The IKM Session will focus on addressing ways to facilitate IKM in support of national, regional and community based activities.

Session 6 – Land Use Planning Guide

Every year Canadians lose homes to floods, landslides, urban wildland interface fires, train derailments and other hazards. Why do communities still allow people to build in dangerous places? Is anywhere safe?  Few places are actually too risky to build on; most of the time building can be permitted but we have to learn to build safe and build smart.

This session will focus on identifying what resources and information are critical to ensuring a land-use proposal receives effective evaluation, and on assessing the hazard risk posed by the proposed land use?

Session 7 - Linking Climate Change and DRR

The objective of the session is to explore the synergies between climate change adaptation and disaster risk reduction for enhancing resilience from global to local scales. The need for enhanced collaboration between these communities, and national mechanisms through which collaboration can occur, will provide a foundation for discussing lessons learned for recent climate-related disasters and future directions in both policy and practice.

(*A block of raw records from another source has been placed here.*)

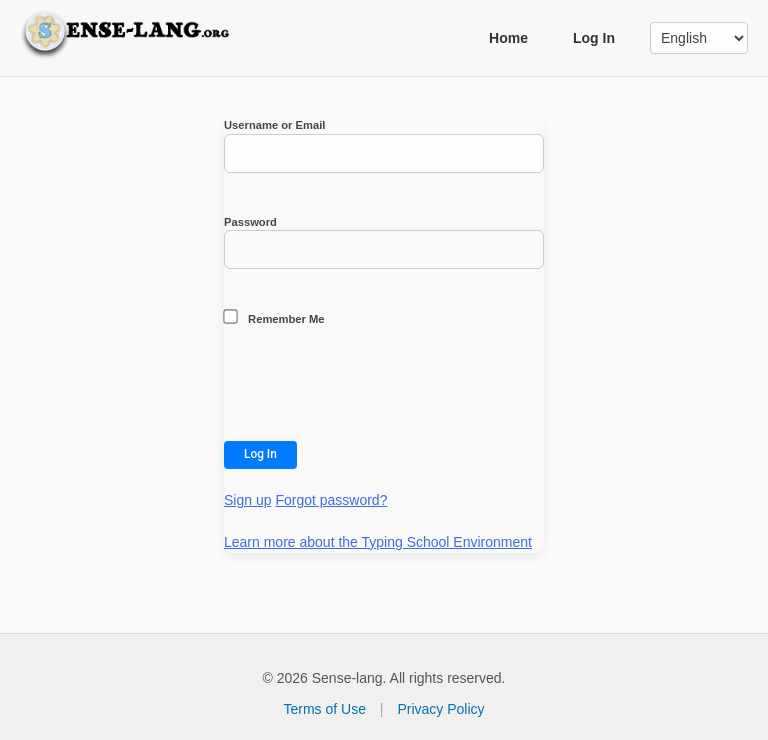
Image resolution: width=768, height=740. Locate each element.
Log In (594, 38)
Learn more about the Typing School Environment (378, 542)
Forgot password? (331, 500)
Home (508, 38)
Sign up (247, 500)
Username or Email (384, 146)
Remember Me (274, 317)
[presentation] (376, 388)
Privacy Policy (440, 709)
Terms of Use (324, 709)
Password (384, 243)
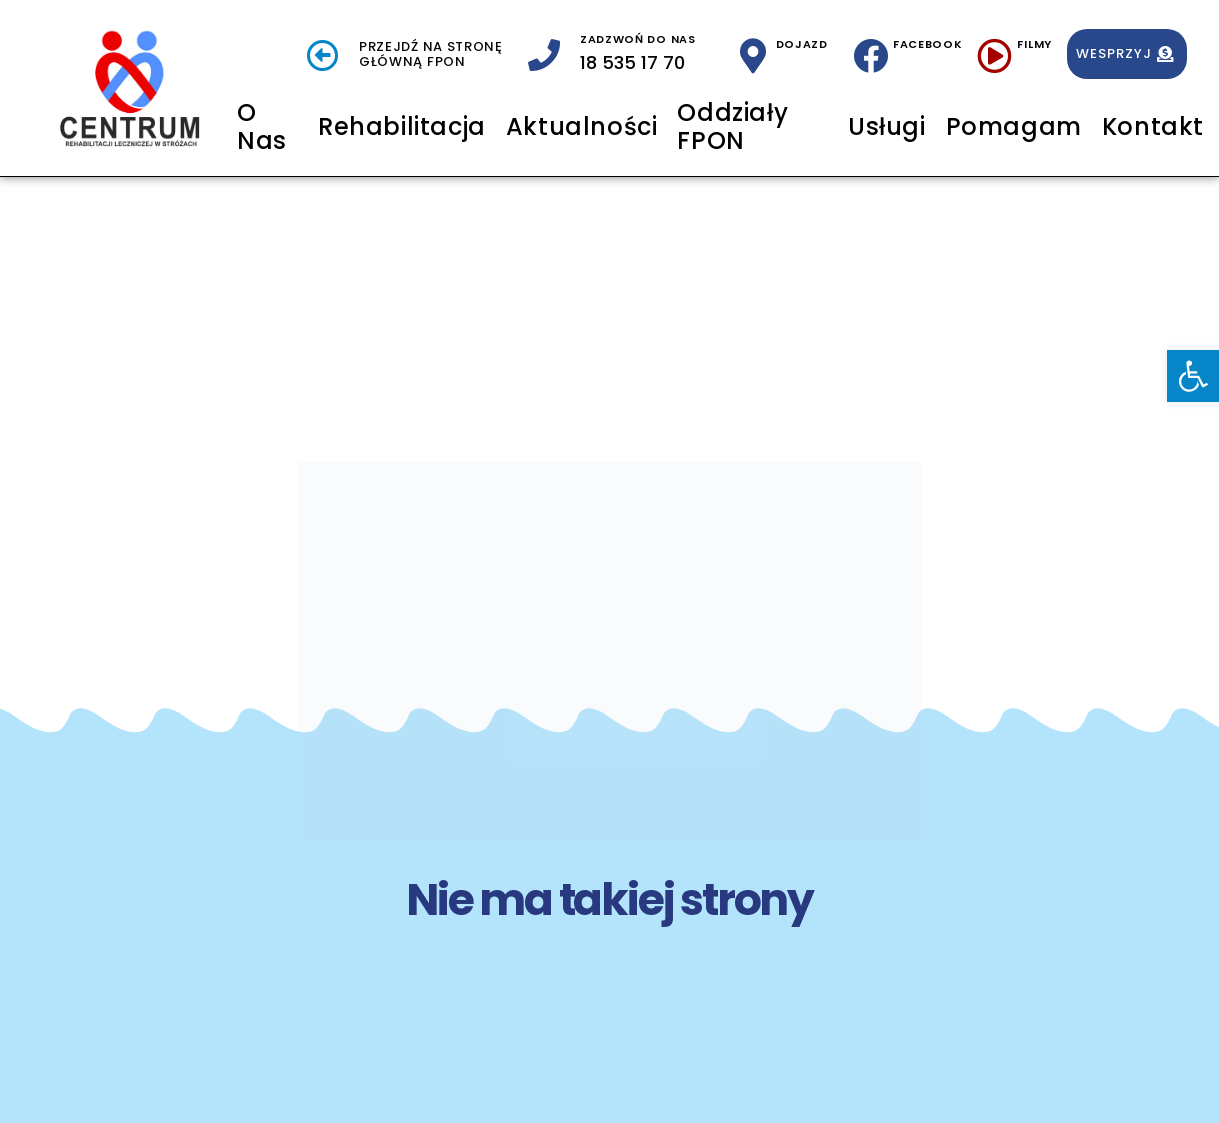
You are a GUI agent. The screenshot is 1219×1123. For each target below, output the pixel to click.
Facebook (928, 44)
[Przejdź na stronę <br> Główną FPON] (323, 55)
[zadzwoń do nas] (544, 55)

Session 8 – DRR at the International level: Global Platform and Hyogo Framework for Action successor (HFA II) development

Initial discussions on HFA II have identified some priority issues that should be considered in the context of future DRR activities. The focus of the breakout session is to discuss ways that we can begin addressing critical DRR issues through the lens of not only ensuring increased resilience of our communities in Canada, but seeking opportunities to understand and promote Canadian expertise and best practices, in support of DRR activities globally.